Liga Obrony Suwerenności wyraża sprzeciw wobec działań rządu PO-PSL oraz Komisji Europejskiej, zmierzających do ograniczenia produkcji, a w efekcie likwidacji polskich stoczni. Destrukcyjne działania kolejnych ekip rządowych oraz brak realnego planu rozwoju przemysłu stoczniowego nie są niczym nowym. Komisja Europejska bezpardonowo wykorzystuje obecną sytuację, jako pretekst, za którym kryją się prawdziwe intencje jej działań. A są nimi oczywiście interesy zagranicznych koncernów, które bezpośrednio skorzystają na likwidacji polskich stoczni. Stąd wzięło się absurdalne żądanie ograniczenia produkcji w naszych stoczniach, jako warunek zatrzymania przez nie pomocy finansowej otrzymanej z budżetu państwa.

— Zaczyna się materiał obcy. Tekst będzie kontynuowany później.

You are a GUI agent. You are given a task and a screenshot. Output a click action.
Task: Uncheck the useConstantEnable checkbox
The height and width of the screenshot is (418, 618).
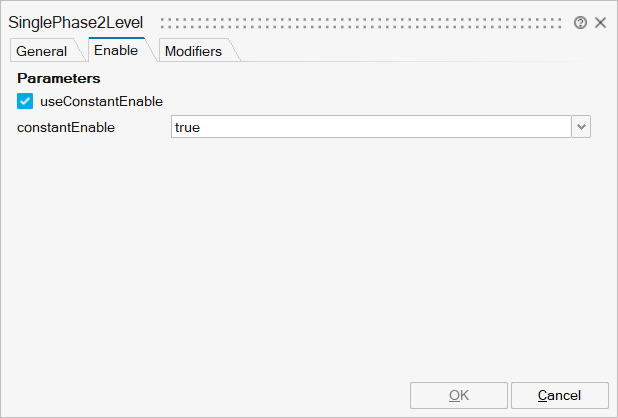(25, 101)
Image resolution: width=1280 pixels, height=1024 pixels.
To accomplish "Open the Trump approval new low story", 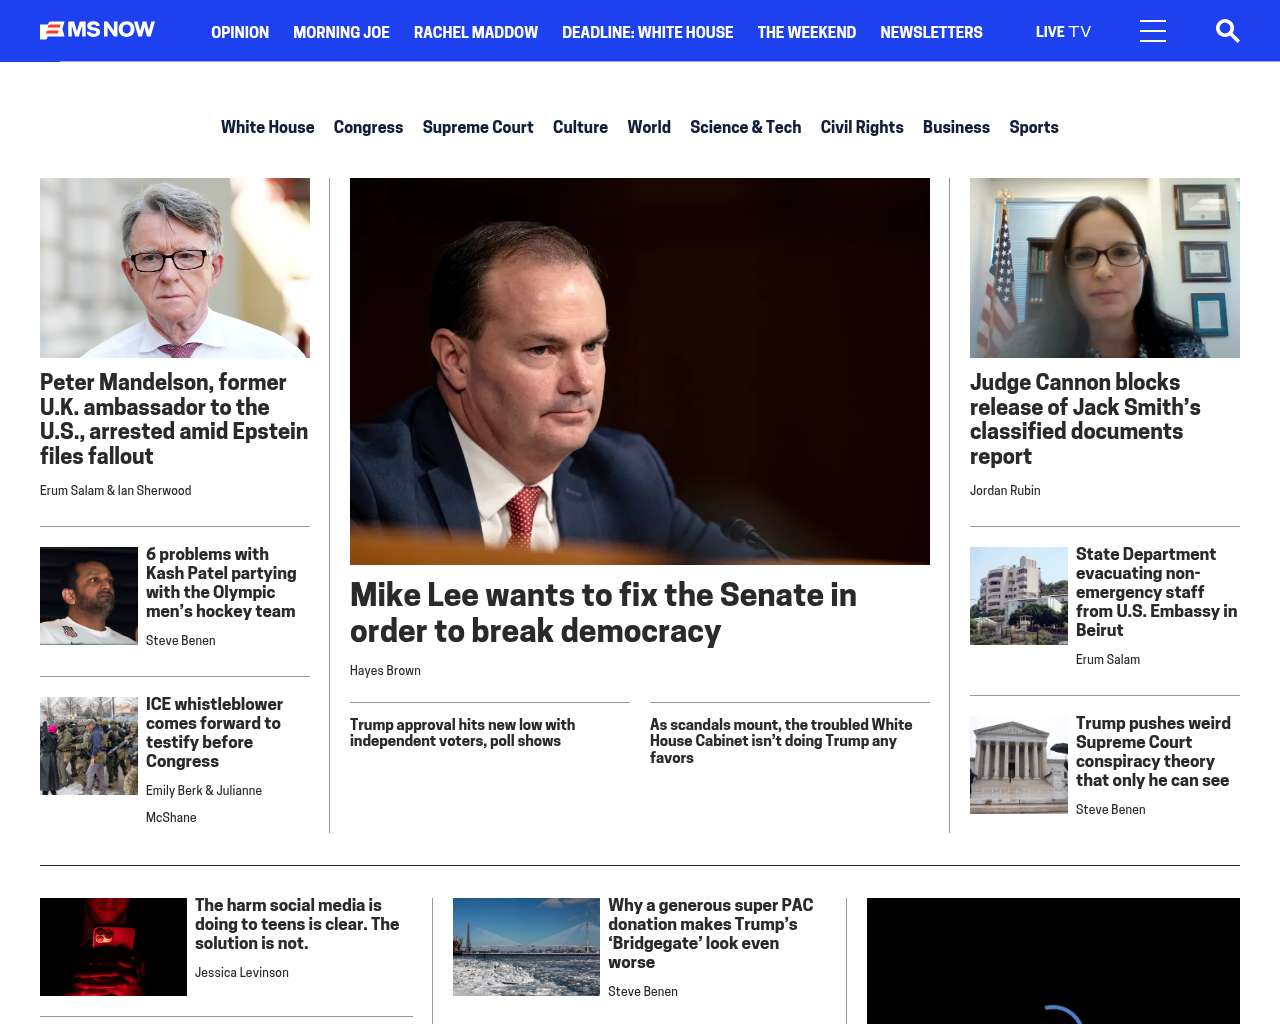I will point(462,732).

Sytuacja w polskich stoczniach przedstawia się bardzo dramatycznie, szczególnie w świetle żenującej i bezczelnej postawy rządu Donalda Tuska, który z jednej strony ustami ministra Grada mówi wprost, że winę za sytuację Stoczni Gdańskiej ponoszą sami stoczniowcy! Z drugiej zaś ulega wszelkim sugestiom Komisji Europejskiej uderzającym w nasze rodzime przedsiębiorstwa. Wysoce wątpliwa jest również wysokość udzielonej pomocy publicznej, wymienianej przez członków KE, której nie potwierdzają żadne dokumenty ani niezależne audyty. Należy więc zadać pytanie: Jak to możliwe, że rękoma „naszych” władz Unia Europejska dokonuje faktycznej likwidacji polskiego przemysłu stoczniowego?

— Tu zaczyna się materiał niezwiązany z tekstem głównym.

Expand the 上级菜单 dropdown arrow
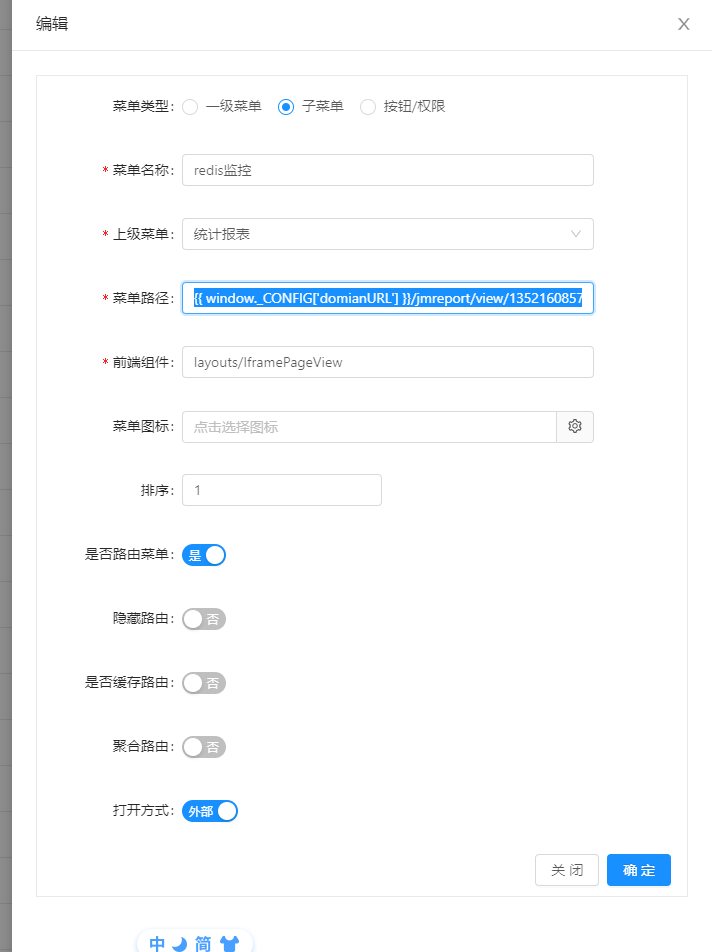The height and width of the screenshot is (952, 712). [x=575, y=234]
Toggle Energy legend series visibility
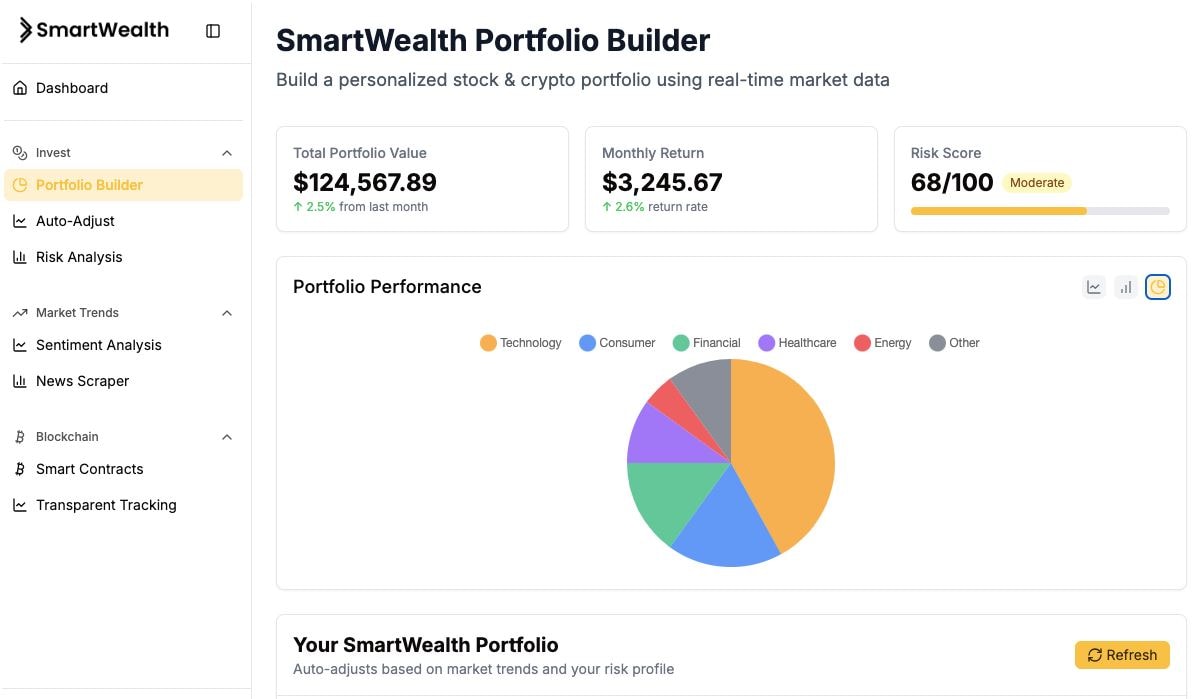The width and height of the screenshot is (1199, 699). point(883,343)
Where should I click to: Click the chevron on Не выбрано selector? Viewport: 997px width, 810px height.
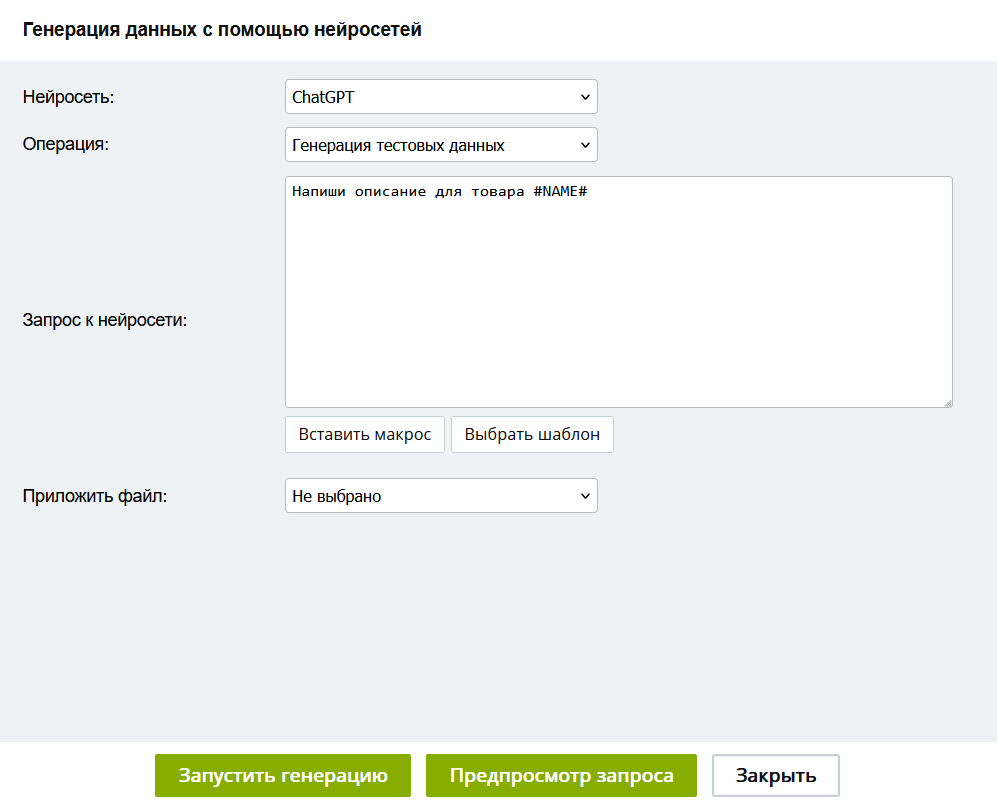coord(585,496)

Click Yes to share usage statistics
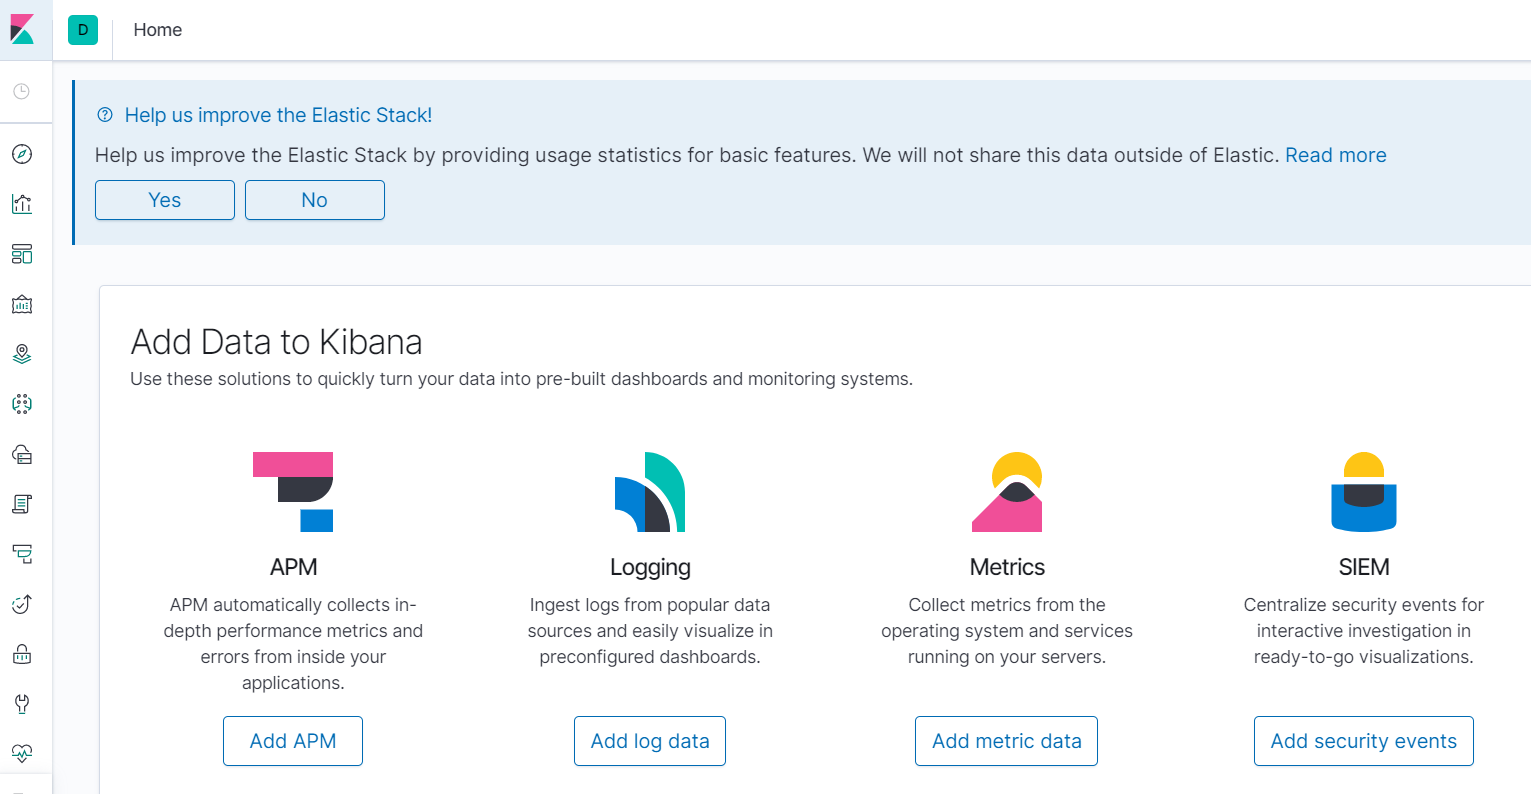(165, 200)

Jak widać nie liczy się wysiłek dziesięcioleci pracy włożonej w budowę tak ważnego sektora gospodarki narodowej, będącego nie tylko powodem do dumy dla każdego Polaka, ale stanowiącego źródło utrzymania dla wielu tysięcy rodzin stoczniowców oraz firm kooperujących. Dla rządzących polityków liczy się tylko obcy interes. Na terenie rozkradanej Stoczni Gdańskiej ma natomiast powstać Europejskie Centrum Solidarności, mające być pomnikiem chwały ludzi walczących o wolność i demokrację. W rzeczywistości będzie ono jedynie pomnikiem hańby oraz symbolem pogardy dla wszystkich Polaków, którzy walczyli o niepodległość naszej Ojczyzny.

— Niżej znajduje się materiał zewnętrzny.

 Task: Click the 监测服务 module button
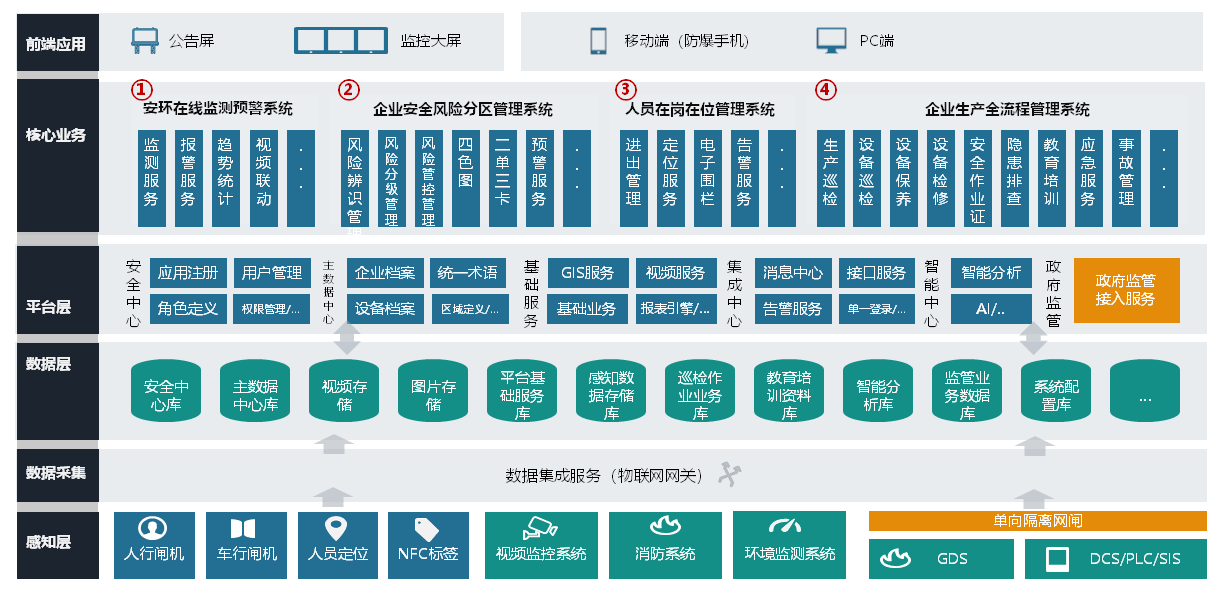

Liga Obrony Suwerenności wyraża swoje pełne poparcie dla stoczniowców oraz wszelkich działań mających na celu powstrzymanie ludzi zmierzających do rozgrabienia majątku polskich stoczni.

Gdańsk, dn. 7 lipca 2008 roku.

Przewodniczący

Ligi Obrony Suwerenności

Wojciech Podjacki

[Sassy_Social_Share]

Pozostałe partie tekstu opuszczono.